A like spirit animates the lines called "Thoughts on the Soul"—the text being, that it exceeds man's thoughts to think how high God hath raised man—the "practical improvement," that man should cast off his slough, and send forth his spirit to expatiate in "immortal light, and life for evermore." We are earnestly reminded that, linked with the Immortal, immortality begins e'en here—the soul once given, as a solemn trust to man, there ne'er will come a date to its tremendous energies, but ever shall it be taking fresh life, starting fresh for future toil,

And on shall go, for ever, ever, on,
Changing, all down its course, each thing to one
With its immortal nature.

More popular, and charged with more than one home-thrust at the feelings, are the lines called "The Husband's and Wife's Grave." There, folded in deep stillness, in all the nearness of the narrow tomb, lie the partners in life and death—

Yet feel they not each other's presence now.
Dread fellowship!—together, yet alone.

"The Dying Raven " was Mr. Dana's earliest production in verse—appearing in 1825, in the New York Review, then under Bryant's editorship—and a fine memorial it is, tender and true, of a sympathetic nature, which has a reverent faith in the truth that He who made us, made also and loveth all. We watch the poor doomed bird, gasping its life out, where the grass makes a soft couch, and blooming boughs (needlessly kind) spread a tent above; we hear its mate calling to the white, piled clouds, and asking for the missed and forlorn one. That airy call

Thou'lt hear no longer; 'neath sun-lighted clouds,
With beating wings, or steady poise aslant,
Wilt sail no more. Around thy trembling claws
Droop thy wings' parting feathers. Spasms of death
Are on thee.

From Him who heareth the ravens' cry for food comes the inspiration of this elegy.
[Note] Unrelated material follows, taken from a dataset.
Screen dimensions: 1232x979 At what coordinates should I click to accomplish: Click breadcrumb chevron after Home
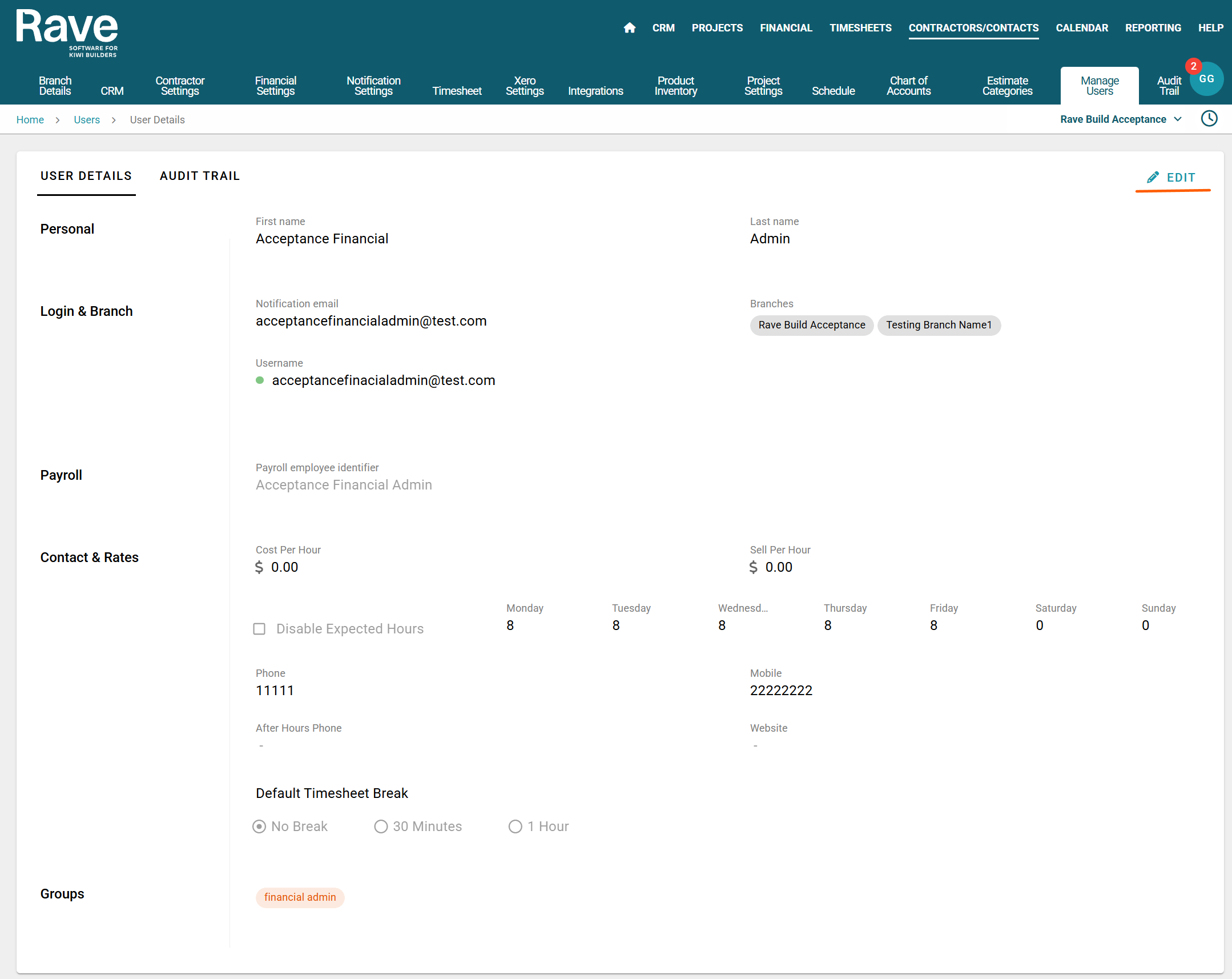[58, 120]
A "Fragment of an Epistle," composed in octosyllabic verse, is an attempt to escape not only what Byron calls the fatal facility, but what the author calls the fatal monotony, of that metre. There is little else to characterise it. "A Clump of Daisies" shows dim and diminutive beside the same object in other poets one might name. "Chantrey's Washington" has little of the massive power of either the statesman or the sculptor involved in its memorial verse. "The Moss supplicateth for the Poet," as for one who leaves, ofttimes, the flaunting flowers and open sky, to woo the moss by shady brook, with voice low and soft and sad as the brook itself, and because the moss is of lowly frame, and more constant than the flower, and because it is

Kind to old decay, and wraps it softly round in green.
On naked root, and trunk of grey, spreading a garniture and screen.

"The Pleasure Boat" goes tilting pleasantly on its way, to a soft breeze and musical murmur of accompaniment And such, with the "Spirit of the Pilgrims" and a few lyrics, comprise, so far as we are informed, the lays of the minstrel whom we have thus inadequately but impartially, "when found, made a note of."